Die ukrainische Polizei lockert die Umzingelung der Regierungsgegner in Kiew und hat sich vom zentralen Unabhängigkeitsplatz zurückgezogen. Die Bundesregierung fordert die ukrainische Regierung zu Gesprächen mit den Demonstranten auf.
In der Nacht zu Mittwoch hatte die Bereitschaftspolizei Hunderte Oppositionelle in Kiews Innenstadt verdrängt und Barrikaden abgebaut. In den Morgenstunden wurden die Polizisten jedoch abgezogen.
Mehrere Einheiten räumten Positionen auf dem Platz, auf dem die Demonstranten seit Tagen kampieren. Mit der Platzbesetzung protestieren sie gegen die von Präsident Viktor Janukowitsch betriebene Hinwendung zu Russland zu Lasten einer stärkeren Anbindung an die EU.
Die Polizisten zogen sich auch vor Regierungsgebäuden zurück, die von Oppositionellen besetzt sind. Damit änderten die Sicherheitskräfte ihre Taktik, nachdem sie in der Nacht zum Mittwoch auf den Unabhängigkeitsplatz vorgedrungen waren und das besetzte Kiewer Rathaus gestürmt hatten.
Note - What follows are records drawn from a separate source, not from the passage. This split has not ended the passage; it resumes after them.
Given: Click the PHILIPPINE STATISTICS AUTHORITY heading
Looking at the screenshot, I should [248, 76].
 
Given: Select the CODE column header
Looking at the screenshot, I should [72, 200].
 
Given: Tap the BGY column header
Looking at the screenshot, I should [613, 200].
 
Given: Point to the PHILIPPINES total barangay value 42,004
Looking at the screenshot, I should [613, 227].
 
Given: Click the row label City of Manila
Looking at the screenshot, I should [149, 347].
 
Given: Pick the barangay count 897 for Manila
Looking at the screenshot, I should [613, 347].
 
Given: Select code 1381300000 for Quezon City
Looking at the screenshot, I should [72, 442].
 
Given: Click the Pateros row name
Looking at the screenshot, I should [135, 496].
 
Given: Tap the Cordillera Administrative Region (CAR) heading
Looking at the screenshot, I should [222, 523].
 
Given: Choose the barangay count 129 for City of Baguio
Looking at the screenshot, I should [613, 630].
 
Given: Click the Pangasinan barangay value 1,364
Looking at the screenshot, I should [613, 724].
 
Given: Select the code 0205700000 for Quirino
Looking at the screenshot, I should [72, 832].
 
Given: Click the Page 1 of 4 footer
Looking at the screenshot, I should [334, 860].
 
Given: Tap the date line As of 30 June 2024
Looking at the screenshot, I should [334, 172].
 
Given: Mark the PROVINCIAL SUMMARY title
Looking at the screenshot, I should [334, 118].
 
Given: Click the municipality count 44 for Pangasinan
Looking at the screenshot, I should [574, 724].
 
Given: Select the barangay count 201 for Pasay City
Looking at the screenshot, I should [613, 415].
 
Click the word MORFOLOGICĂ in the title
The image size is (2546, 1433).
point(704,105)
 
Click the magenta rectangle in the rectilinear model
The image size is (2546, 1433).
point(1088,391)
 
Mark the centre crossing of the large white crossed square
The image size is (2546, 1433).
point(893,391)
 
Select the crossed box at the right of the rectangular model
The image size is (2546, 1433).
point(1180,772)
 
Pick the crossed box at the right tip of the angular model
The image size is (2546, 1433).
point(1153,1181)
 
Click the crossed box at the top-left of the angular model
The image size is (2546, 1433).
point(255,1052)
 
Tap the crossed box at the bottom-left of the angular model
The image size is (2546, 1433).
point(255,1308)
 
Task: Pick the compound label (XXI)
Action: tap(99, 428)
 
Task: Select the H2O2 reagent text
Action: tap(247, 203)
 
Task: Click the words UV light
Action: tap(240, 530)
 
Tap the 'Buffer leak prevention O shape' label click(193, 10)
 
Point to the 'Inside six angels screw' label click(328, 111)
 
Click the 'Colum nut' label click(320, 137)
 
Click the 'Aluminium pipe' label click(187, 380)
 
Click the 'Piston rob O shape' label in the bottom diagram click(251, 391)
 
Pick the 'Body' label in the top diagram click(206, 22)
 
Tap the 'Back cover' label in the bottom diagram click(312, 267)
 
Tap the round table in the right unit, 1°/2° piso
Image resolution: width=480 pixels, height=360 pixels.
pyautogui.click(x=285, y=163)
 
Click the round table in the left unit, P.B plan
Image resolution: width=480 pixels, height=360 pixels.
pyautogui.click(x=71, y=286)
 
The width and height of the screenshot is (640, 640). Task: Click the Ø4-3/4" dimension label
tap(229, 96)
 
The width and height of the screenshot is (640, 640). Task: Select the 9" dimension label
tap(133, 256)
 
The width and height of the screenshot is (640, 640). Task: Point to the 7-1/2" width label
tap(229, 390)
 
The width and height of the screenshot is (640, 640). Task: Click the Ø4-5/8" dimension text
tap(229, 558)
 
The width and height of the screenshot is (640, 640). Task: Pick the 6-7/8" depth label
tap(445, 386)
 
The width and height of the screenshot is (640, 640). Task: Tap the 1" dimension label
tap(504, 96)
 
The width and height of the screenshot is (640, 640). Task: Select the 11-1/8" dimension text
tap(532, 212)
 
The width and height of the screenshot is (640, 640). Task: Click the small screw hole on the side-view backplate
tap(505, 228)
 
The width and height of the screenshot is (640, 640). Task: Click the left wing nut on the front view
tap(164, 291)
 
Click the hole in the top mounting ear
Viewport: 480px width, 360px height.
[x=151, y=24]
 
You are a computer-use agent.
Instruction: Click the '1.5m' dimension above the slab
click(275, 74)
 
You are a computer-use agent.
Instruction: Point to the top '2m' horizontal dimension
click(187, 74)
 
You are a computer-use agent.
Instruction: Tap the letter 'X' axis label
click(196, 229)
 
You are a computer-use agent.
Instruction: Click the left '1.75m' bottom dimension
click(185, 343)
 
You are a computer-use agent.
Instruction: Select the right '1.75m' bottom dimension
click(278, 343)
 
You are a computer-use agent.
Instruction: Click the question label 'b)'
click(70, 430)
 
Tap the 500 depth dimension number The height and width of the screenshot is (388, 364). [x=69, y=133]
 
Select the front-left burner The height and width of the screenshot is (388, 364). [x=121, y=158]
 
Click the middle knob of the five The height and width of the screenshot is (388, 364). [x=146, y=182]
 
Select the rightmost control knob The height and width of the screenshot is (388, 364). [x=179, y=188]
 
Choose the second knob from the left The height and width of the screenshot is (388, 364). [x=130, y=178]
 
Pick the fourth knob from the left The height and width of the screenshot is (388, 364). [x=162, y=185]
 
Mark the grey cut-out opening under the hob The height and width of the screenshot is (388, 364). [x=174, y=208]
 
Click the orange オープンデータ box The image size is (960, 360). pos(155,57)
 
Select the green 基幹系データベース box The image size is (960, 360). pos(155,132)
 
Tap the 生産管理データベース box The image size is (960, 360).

"Keine Erstürmung des Platzes"
Innenminister Vitali Sachartschenko hat angekündigt, dass die Demonstrationen nicht gewaltsam aufgelöst werden sollen. "Ich möchte, dass jeder Ruhe bewahrt", erklärte er an die Adresse der Demonstranten. "Es wird keine Erstürmung des Platzes geben. Niemand wird ihr Recht auf friedliche Proteste verletzen."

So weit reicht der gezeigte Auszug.